> _WORK INSTRUCTIONS_
Give back the records below exactly, every one, with no pictures.

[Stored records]
--- START ---

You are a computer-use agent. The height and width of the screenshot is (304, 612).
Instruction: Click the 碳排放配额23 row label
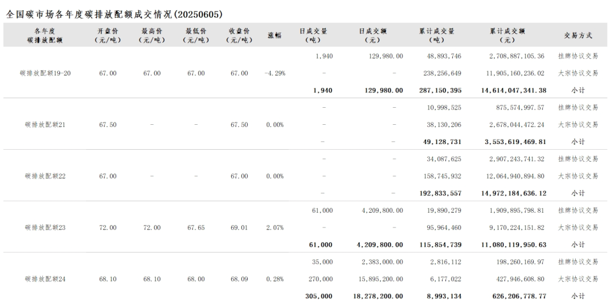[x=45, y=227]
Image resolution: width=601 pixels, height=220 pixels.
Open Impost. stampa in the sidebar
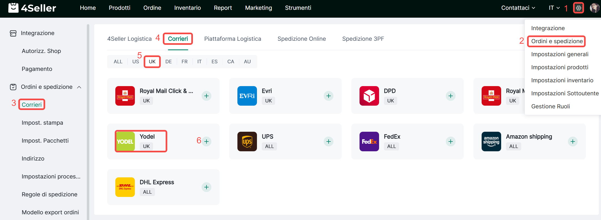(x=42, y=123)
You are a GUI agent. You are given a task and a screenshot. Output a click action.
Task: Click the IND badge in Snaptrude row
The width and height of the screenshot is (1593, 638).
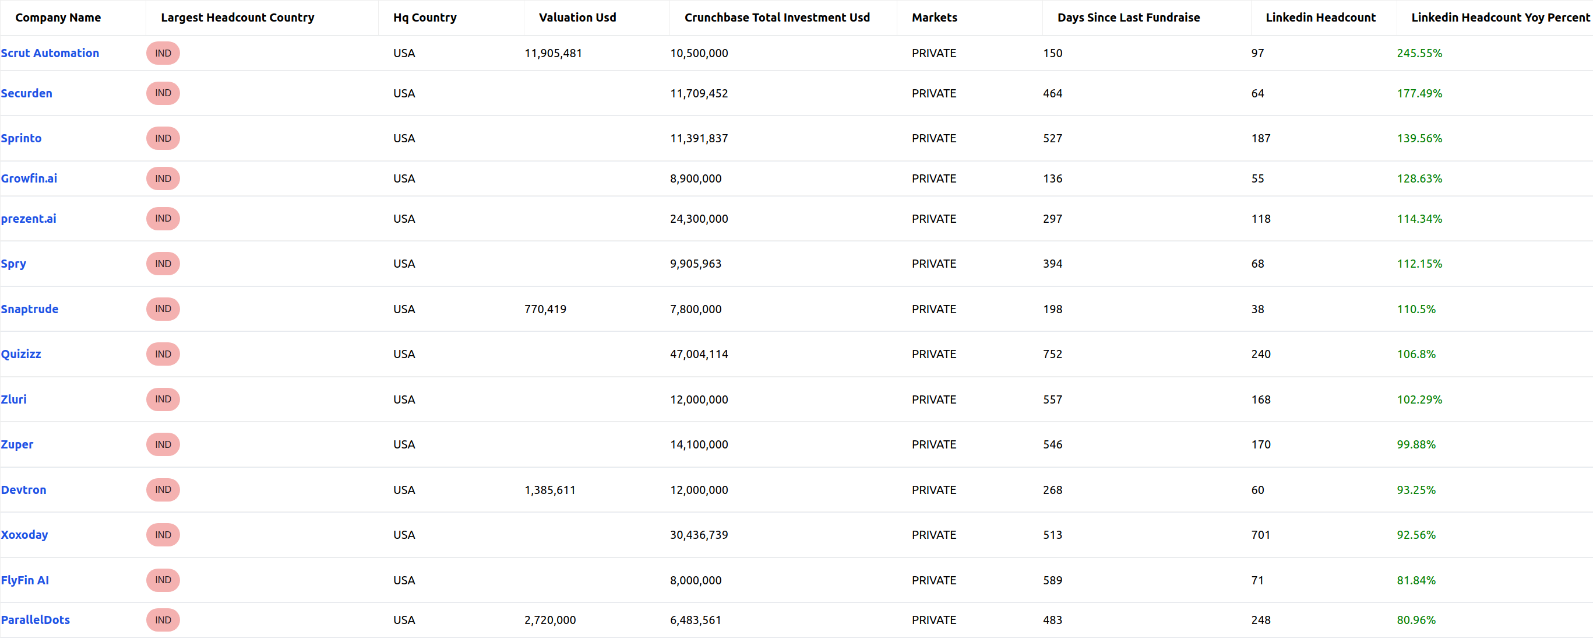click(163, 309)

--- END ---

> _SOLUTION TO THIS EXERCISE_
You are a computer-use agent. The height and width of the screenshot is (304, 612).
Instruction: Click the 碳排放配额23 row label
[x=45, y=227]
Image resolution: width=601 pixels, height=220 pixels.
Open Impost. stampa in the sidebar
(x=42, y=123)
You are a GUI agent. You are given a task and a screenshot. Output a click action.
Task: Click the IND badge in Snaptrude row
The width and height of the screenshot is (1593, 638).
click(163, 309)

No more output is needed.